See also AVER, ITER.


FILE

Specifies file with a sub-protocol (subprogram). Usage:


FILE
<file>
Executes protocol from <file>. Nesting of FILE calls is allowed (maximum depth of nesting is 10).

See Example 5, Example 8.


FORN and NEXT

Specify loop in the protocol. Usage:


FORN
<integer>
<commands>
...
NEXT
Part of the protocol between FORN and NEXT is repeated <integer> number of times. Nested loops are allowed. No more than 20 FORN ... NEXT pairs are allowed in protocol.

Loops are required for Monte Carlo simulations and simulated annealings. They are also convenient to run repeated similar operations, such as simulations of large molecules, organizing grid searches, and in many other cases.

Bugs: Currently, the code does not check if the number of FORN ... NEXT pairs exceeded their maximum allowed number (currently, 20).

See Example 3.


FOUT

Opens the output file for the internal coordinates. Usage:


FOUT
<file>
Any output created by STOR or ROUT commands will be written to this file. If no file was set with the FOUT command, the output will be written in the file "fort.50". Any new FOUT command will close the previously opened file and open a new one.

By default, existing files are not overwritten with FOUT, so that if FOUT tries to open the existing file, miniCarlo will abort with error message. To allow overwriting, use the "-O" option in the miniCarlo command line.

See Example 1, Example 7, Example 8.


INFO

Sets the output file for short info. Usage:


INFO
<file>
The output created by the OUTP will be written in this file. This file is overwritten during each output. This file is useful during long Monte Carlo simulations when miniCarlo is run in background.

The default name of this file is "info_current.". It is useful to change this name when several copies of miniCarlo are run simultaneously from the same directory.


INPT

Input internal coodinates.

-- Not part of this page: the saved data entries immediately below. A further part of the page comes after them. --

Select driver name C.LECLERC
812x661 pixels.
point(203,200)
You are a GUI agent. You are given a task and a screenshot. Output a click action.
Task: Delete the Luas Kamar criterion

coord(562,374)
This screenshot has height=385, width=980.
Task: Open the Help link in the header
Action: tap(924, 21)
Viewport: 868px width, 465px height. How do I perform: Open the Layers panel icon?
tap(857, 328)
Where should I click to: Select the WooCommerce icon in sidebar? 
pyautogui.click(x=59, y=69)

Usage:


INPT
<file>
<integer record>
This command inputs internal coordinates using record # <integer record> of file <file>; the previous internal coordinates are overwritten. Format of the input file is explained in other section; it is exactly the same as output written by STOR command. If multiple copies were set in the miniCarlo command line with the "-m <integer copies>", then internal coordinates will be input for each copy, starting with the record number <integer record> of <file>. In case if total number of record in <file> is less than number of multiple copies, the last record of <file> will be used to fill in internal coordinates of all remaining copies. For example, if the protocol of Example 1 is executed with the following command

miniCarlo -m 2 -O -s aaa.seq -w aaa_1.way

then both copies will have identical internal coordinates input from "aaa.inp".

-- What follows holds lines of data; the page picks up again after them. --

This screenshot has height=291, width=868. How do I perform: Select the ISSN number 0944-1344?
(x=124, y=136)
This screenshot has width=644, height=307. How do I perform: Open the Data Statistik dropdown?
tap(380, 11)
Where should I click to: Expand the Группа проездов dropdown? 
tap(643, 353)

The format of input file depends on the value of parameter SUG4.

Input file with internal coordinates can be also specified in the command line. Input from the protocol overwrites input from the command line. miniCarlo does not check if the internal coordinates are input at least once. If they have never been input, they are all zero by default.

Bugs: If the input file was prepared using STOR with parameter PRNT set to 1, then INPT will be able to read only first record of this file.

See Example 1, Example 6, Example 11.


ITER

Defines the completion of one iteration of Metropolis Monte Carlo simulation. Usage:


ITER
Strictly speaking, the usage of this command is not restricted to Monte Carlo simulations, but this is where it is most useful. Each time this command appears in the protocol, a number of structural parameters for the current structure (including its internal coordinates) are added to the running sums for the mean and std values; this is called an "iteration". Then, AVER can be used to average these running sums and to output the results in the file set with FAVE.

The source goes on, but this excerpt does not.